▸ WHAT THE EXERCISE ASKS
Drop every picture and copy exactly the lines from the one with "You are a GUI" through the last line of the listing below.

▸ SOURCE MATERIAL
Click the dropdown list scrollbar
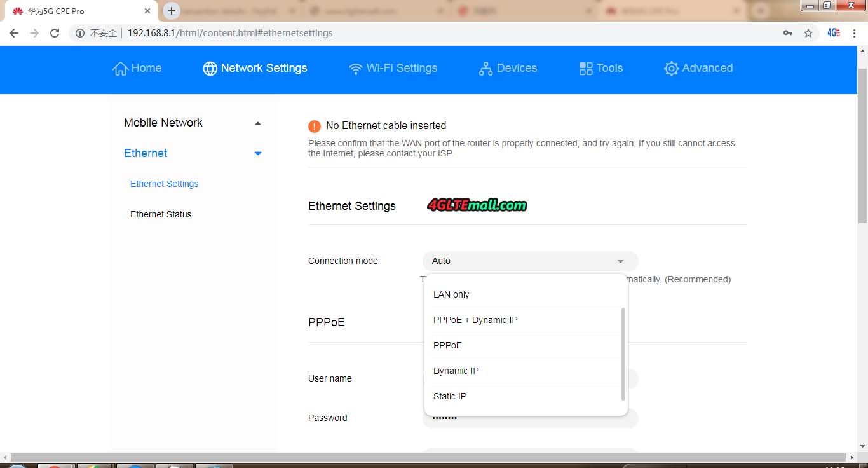The image size is (868, 468). pyautogui.click(x=623, y=354)
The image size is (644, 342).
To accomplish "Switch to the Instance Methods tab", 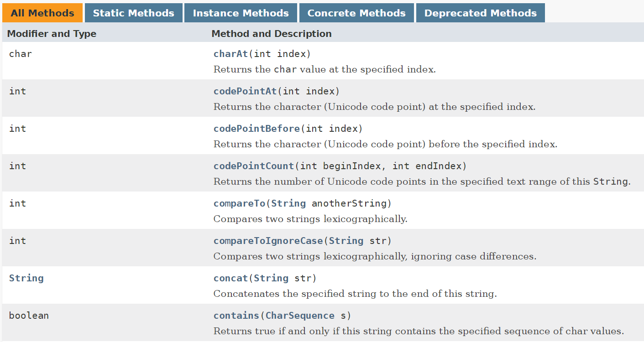I will click(x=241, y=12).
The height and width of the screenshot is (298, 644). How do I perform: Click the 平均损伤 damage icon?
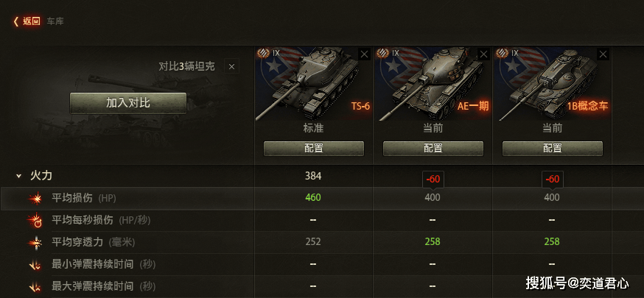pyautogui.click(x=35, y=199)
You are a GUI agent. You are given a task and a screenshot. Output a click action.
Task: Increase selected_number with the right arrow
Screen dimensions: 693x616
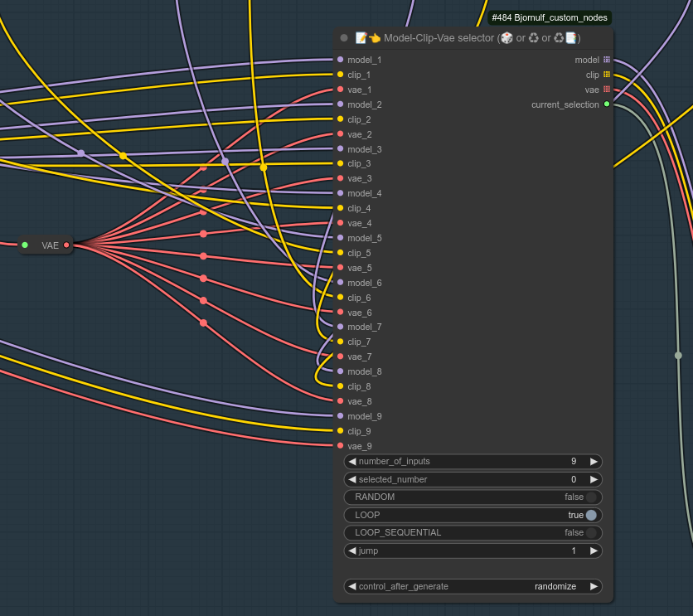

▸ WRITTEN RESPONSE
You are a GUI agent. You are given a task and a screenshot. Output a click action.
Task: Increase selected_number with the right arrow
Screen dimensions: 693x616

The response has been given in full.